READING TEXT:
Destructive Behavior Has a Resume
The shredded couch cushion. The hole under the fence. The obsessive staring at squirrels. Before you scold your dog, consider its job description. Embark’s Thom Nelson points out that even a trace of Greyhound ancestry makes a mixed-breed dog significantly more likely to chase small animals. Australian Cattle Dogs were bred to nip ankles — that’s not aggression, that’s herding instinct firing in a suburban living room with no cattle in sight.
Research from the National Human Genome Research Institute supports this: breed-specific behaviors are at least partly shaped by inherited genetic differences. The job the dog was built for may have vanished centuries ago, but the wiring stayed. A Border Collie trying to herd your children is doing exactly what its genome was designed to do.

They Choose Where to Poop by Compass
This sounds like a joke. It isn’t. A peer-reviewed study published in Frontiers in Zoology tracked 70 dogs across 37 breeds over two years, logging more than 7,000 bathroom breaks and recording the direction each dog’s body faced. When those observations were stacked against daily geomagnetic readings, a clear pattern surfaced: under calm magnetic conditions, dogs consistently aligned along the north-south axis when they defecated. When the field fluctuated, the preference vanished.

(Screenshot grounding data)
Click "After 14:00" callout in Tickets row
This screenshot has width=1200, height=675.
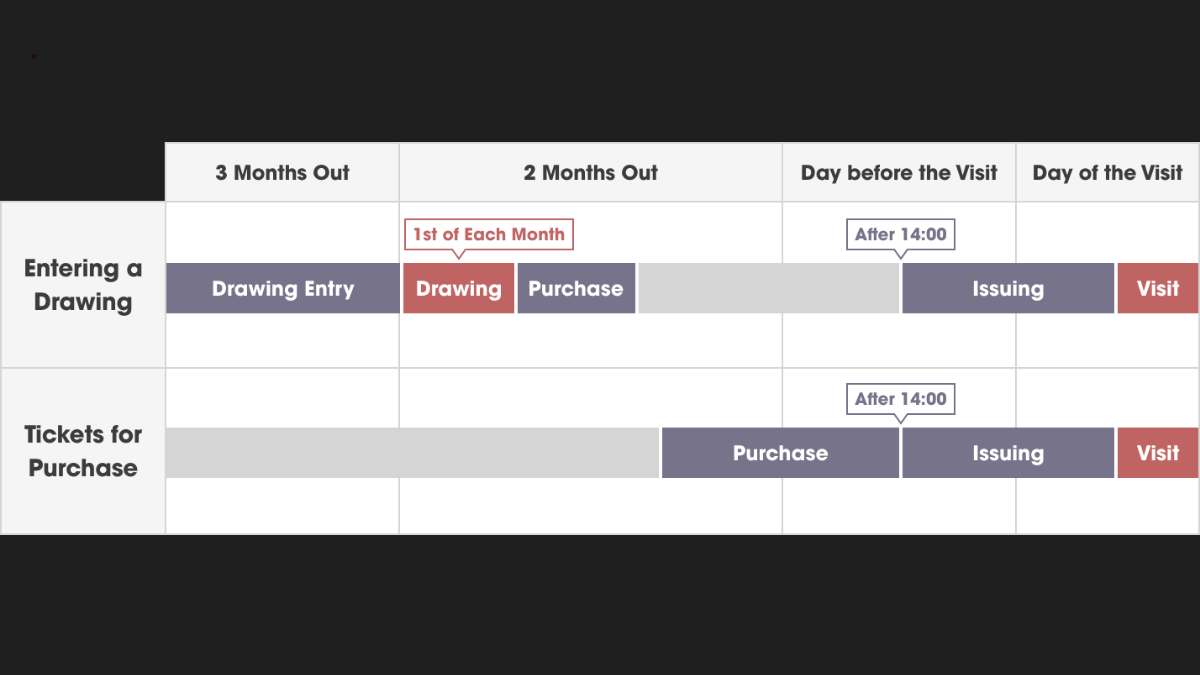[900, 398]
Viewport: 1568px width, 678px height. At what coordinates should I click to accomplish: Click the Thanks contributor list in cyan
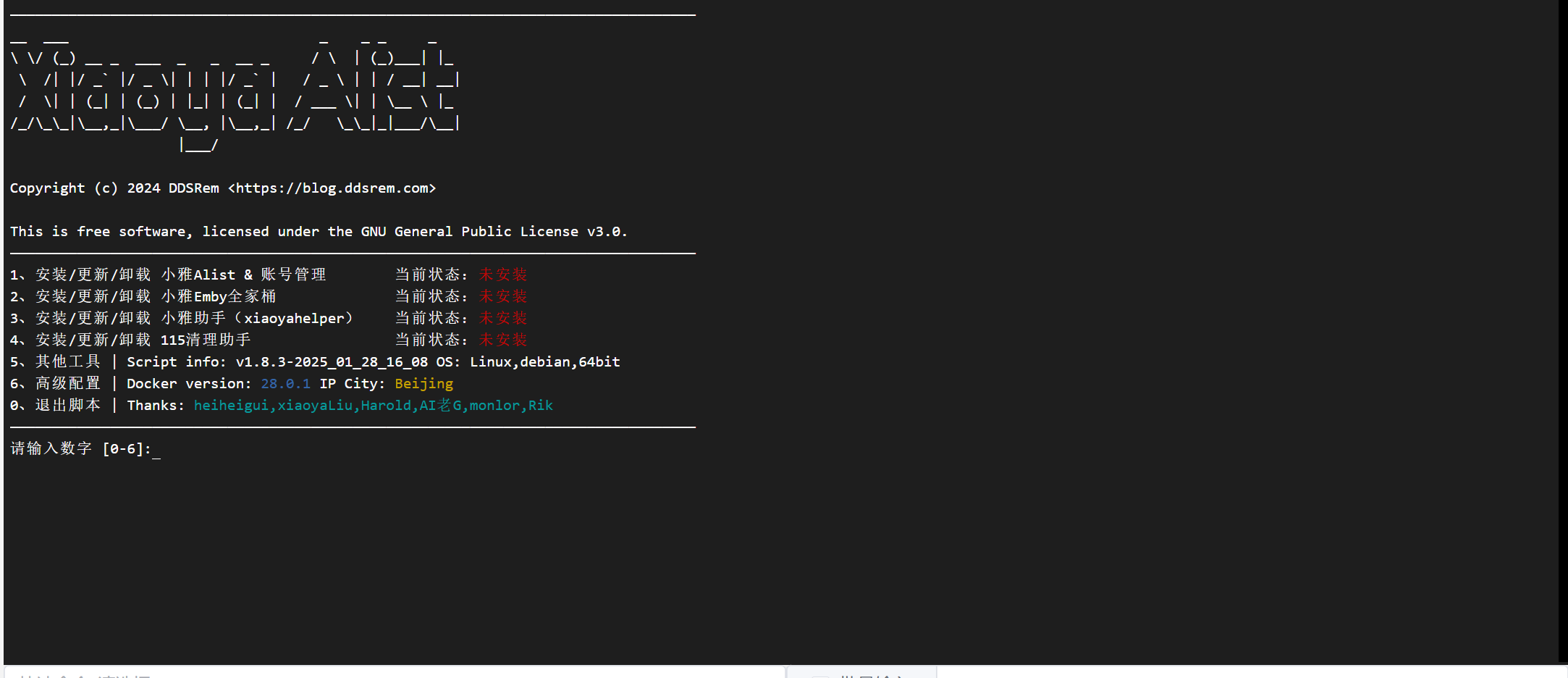pyautogui.click(x=373, y=406)
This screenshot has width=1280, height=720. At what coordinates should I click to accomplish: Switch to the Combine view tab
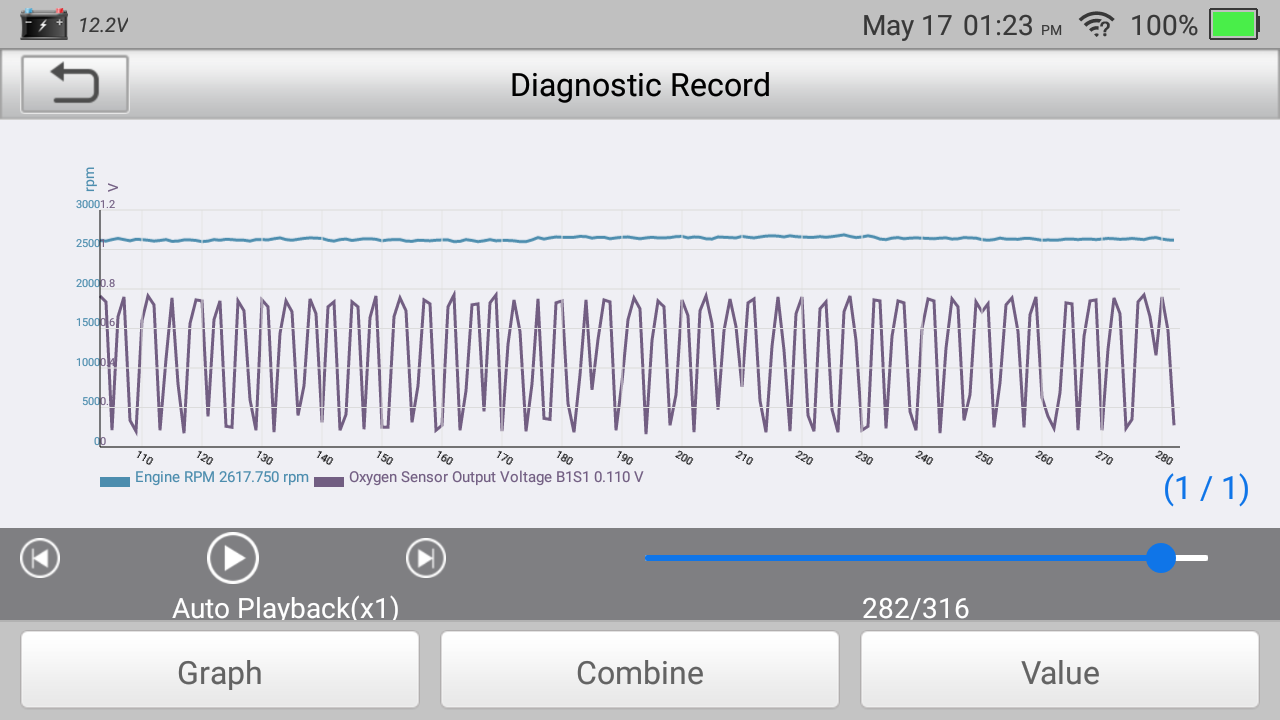click(x=640, y=672)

WHAT YOU NEED TO DO:
Pick up the passage on dog behavior after its final sentence and keep writing it. This data was taken from a different source than the passage on dog behavior.

RESULT FOR THIS EXERCISE:
When Earth’s magnetic field is calm and stable, dogs often align along the North-South axis when they poop. This ability to detect Earth’s magnetic field may contribute to their impressive navigation skills. — Thom Nelson, Ph.D., Embark
The finding suggests dogs have a magnetoreception system — a built-in sensitivity to Earth’s geomagnetic field — that likely plays a broader role in navigation. They’re not just sniffing their way home. They may be orienting by forces humans can’t feel at all.

The Size Range Is Almost Absurd
No other land mammal on Earth varies in size as dramatically as the domestic dog. Embark’s dataset makes this concrete: the smallest dog in their records was a 2-pound Chihuahua with a predicted adult weight of 3.7 pounds. The largest was a Great Dane-Mastiff mix at 250 pounds, predicted at 187. Same species. Same basic animal. A weight ratio that stretches past 200-to-1.
It took centuries of selective breeding to push those extremes, but the underlying genetic architecture is surprisingly compact. A relatively small number of genes, working together, account for most of the dramatic variation in dog size. The levers were always there. Humans just kept pulling them in opposite directions.

Scent Hounds Live in a Different World
A dog’s nose holds up to 300 million olfactory receptors. Humans have roughly 5 million. Dogs also dedicate a far larger portion of their brain to processing smell. But even within that general advantage, the gap between breeds is striking. Embark data shows that 94% of scent-hound breeds — Bloodhounds, Beagles — keep their noses to the ground during walks. Other breeds and mixes do it about 71% of the time.
For a Bloodhound, following a trail isn’t a walk. It’s closer to reading. Each step delivers a page of information about who passed through, how long ago, how fast they moved. When a Bloodhound locks onto a scent, it’s operating in a sensory register humans can barely conceptualize. Not a better version of what we experience. A completely different one.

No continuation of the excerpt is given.